We have also previously audited, in accordance with the standards of the PCAOB, the consolidated balance sheets of the Company, including the consolidated schedules of investments, as of December 31, 2019, 2018, and 2017, and the related consolidated statements of operations, stockholders’ equity, and cash flows for the years ended December 31, 2018 and 2017 (none of which is presented herein), and we expressed unqualified opinions on those consolidated financial statements.
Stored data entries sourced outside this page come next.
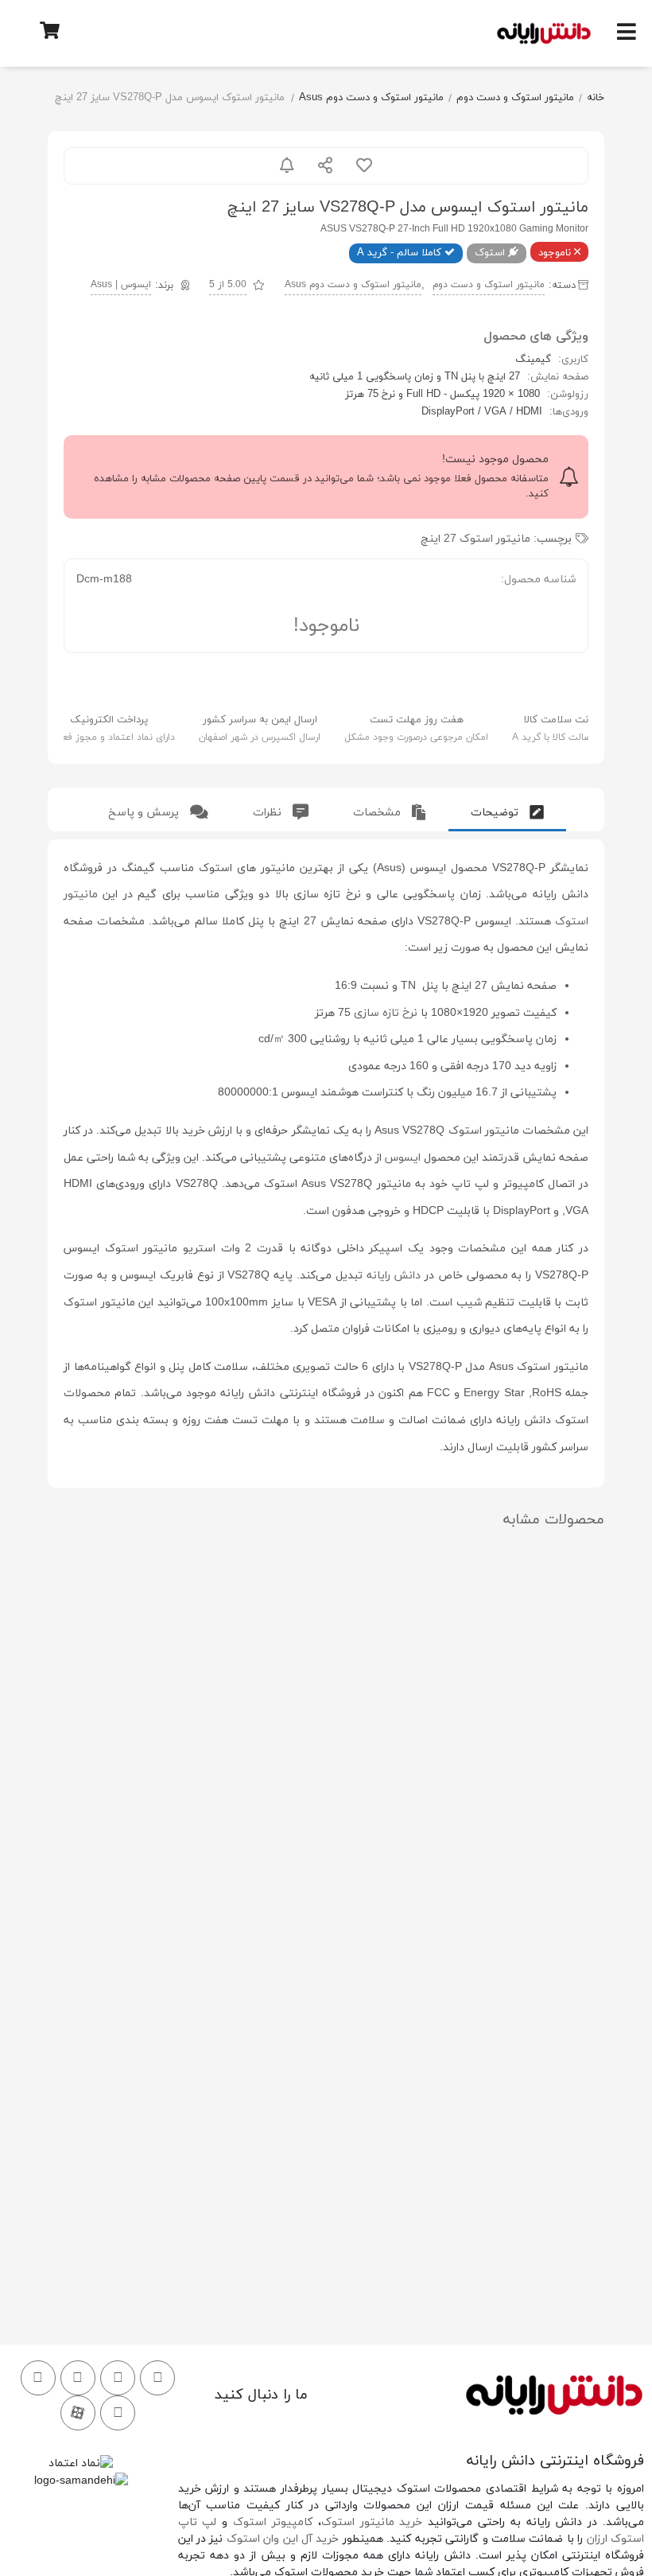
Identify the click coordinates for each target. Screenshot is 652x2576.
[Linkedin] (117, 2412)
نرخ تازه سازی (385, 1013)
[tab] (507, 809)
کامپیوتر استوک (272, 2522)
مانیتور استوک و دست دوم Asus (371, 98)
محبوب (364, 166)
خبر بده (287, 166)
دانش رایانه (394, 1275)
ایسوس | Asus (121, 284)
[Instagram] (157, 2377)
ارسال (325, 166)
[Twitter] (117, 2377)
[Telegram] (38, 2377)
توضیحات (496, 812)
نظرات (269, 812)
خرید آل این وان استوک (283, 2539)
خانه (595, 98)
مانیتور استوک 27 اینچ (475, 539)
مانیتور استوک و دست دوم (515, 98)
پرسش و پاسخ (145, 812)
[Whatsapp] (77, 2377)
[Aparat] (77, 2412)
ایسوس (403, 1157)
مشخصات (378, 812)
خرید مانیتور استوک (372, 2522)
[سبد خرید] (49, 30)
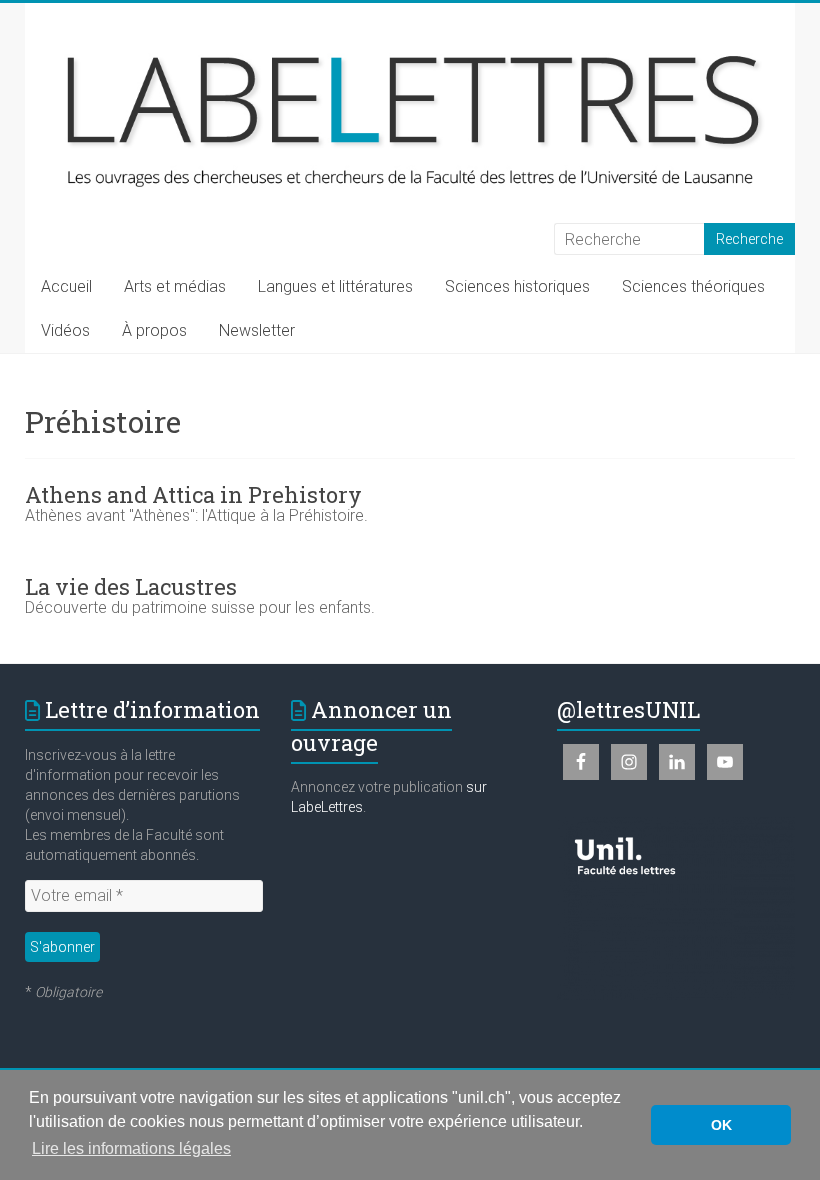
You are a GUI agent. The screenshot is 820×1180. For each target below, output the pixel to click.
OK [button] (721, 1125)
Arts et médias (175, 286)
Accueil (66, 286)
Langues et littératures (335, 286)
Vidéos (65, 330)
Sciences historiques (517, 286)
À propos (154, 330)
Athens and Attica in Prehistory (193, 494)
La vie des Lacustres (131, 586)
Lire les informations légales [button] (131, 1148)
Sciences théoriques (693, 286)
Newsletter (257, 330)
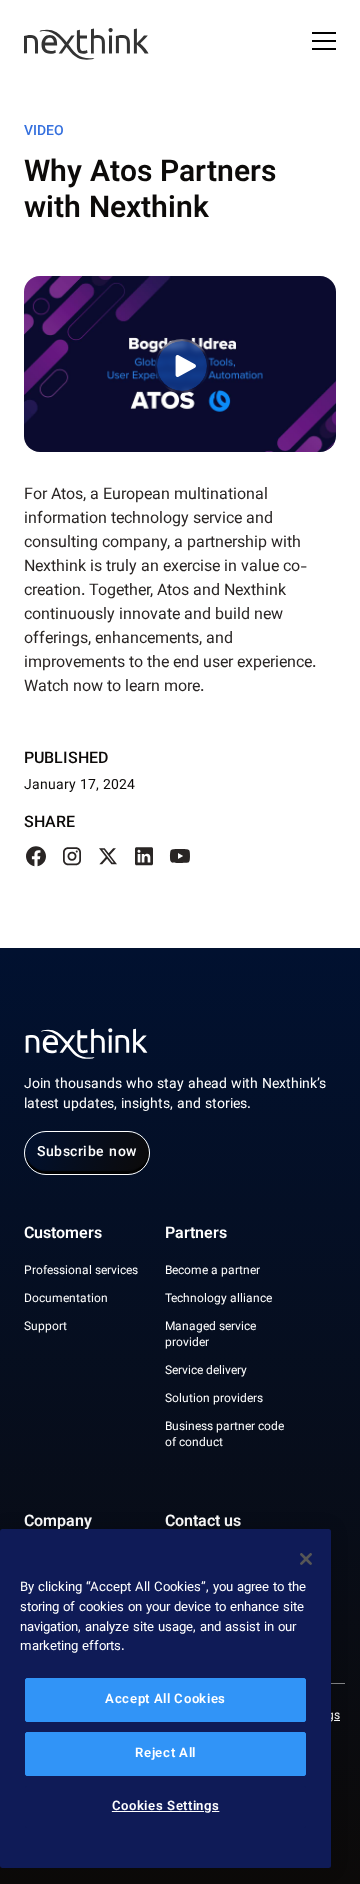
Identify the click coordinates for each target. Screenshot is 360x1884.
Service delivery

The senior securities information included in Part II, Item 5 of the Annual Report on Form 10-K of the Company for the year ended December 31, 2021, under the caption “Senior Securities” (the Senior Securities Table), has been subjected to audit procedures performed in conjunction with the audit of the Company’s respective consolidated financial statements. The Senior Securities Table is the responsibility of the Company’s management. Our audit procedures included determining whether the Senior Securities Table reconciles to the Company’s respective consolidated financial statements or the underlying accounting and other records, as applicable, and performing procedures to test the completeness and accuracy of the information presented in the Senior Securities Table. In forming our opinion on the Senior Securities Table, we evaluated whether the Senior Securities Table, including its form and content, is presented in conformity with the instructions to Form N-2. In our opinion, the Senior Securities Table is fairly stated, in all material respects, in relation to the Company’s respective consolidated financial statements as a whole.